EXTRACTED DATA ▸

★ ★ ★ ★ ★

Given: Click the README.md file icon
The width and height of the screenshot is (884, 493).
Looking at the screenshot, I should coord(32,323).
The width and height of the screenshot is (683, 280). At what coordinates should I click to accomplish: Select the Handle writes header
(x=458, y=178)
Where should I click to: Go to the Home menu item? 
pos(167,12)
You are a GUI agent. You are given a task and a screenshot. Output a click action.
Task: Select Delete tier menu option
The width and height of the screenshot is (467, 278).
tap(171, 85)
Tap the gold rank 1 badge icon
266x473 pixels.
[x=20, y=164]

★ ★ ★ ★ ★

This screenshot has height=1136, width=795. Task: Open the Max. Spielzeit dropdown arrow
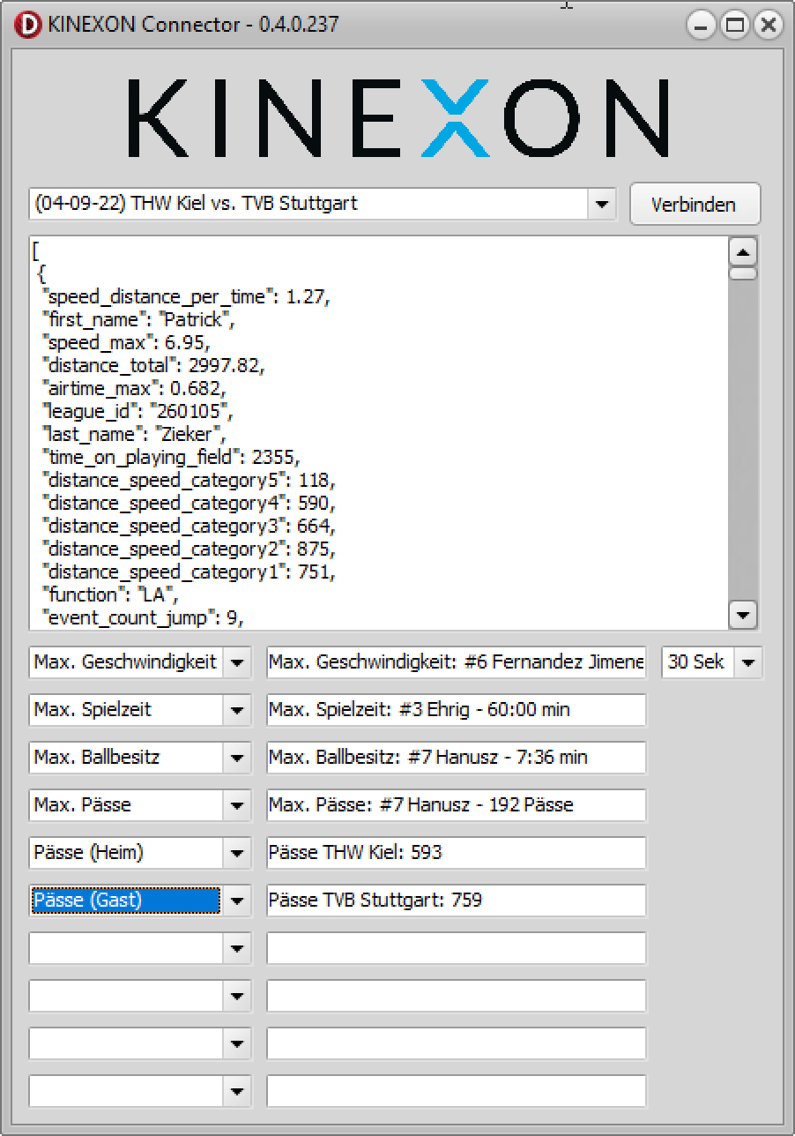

★ ★ ★ ★ ★

TASK STATEMENT ▸ From the records above, extract exactly and only the lines that begin at the line with "Given: Click the README.md file icon" and stop after the line with "Task: Select Delete tier menu option".

SOLUTION TO THE PROBLEM ▸
Given: Click the README.md file icon
The width and height of the screenshot is (884, 493).
Looking at the screenshot, I should coord(32,323).
The width and height of the screenshot is (683, 280). At what coordinates should I click to accomplish: Select the Handle writes header
(x=458, y=178)
Where should I click to: Go to the Home menu item? 
pos(167,12)
You are a GUI agent. You are given a task and a screenshot. Output a click action.
Task: Select Delete tier menu option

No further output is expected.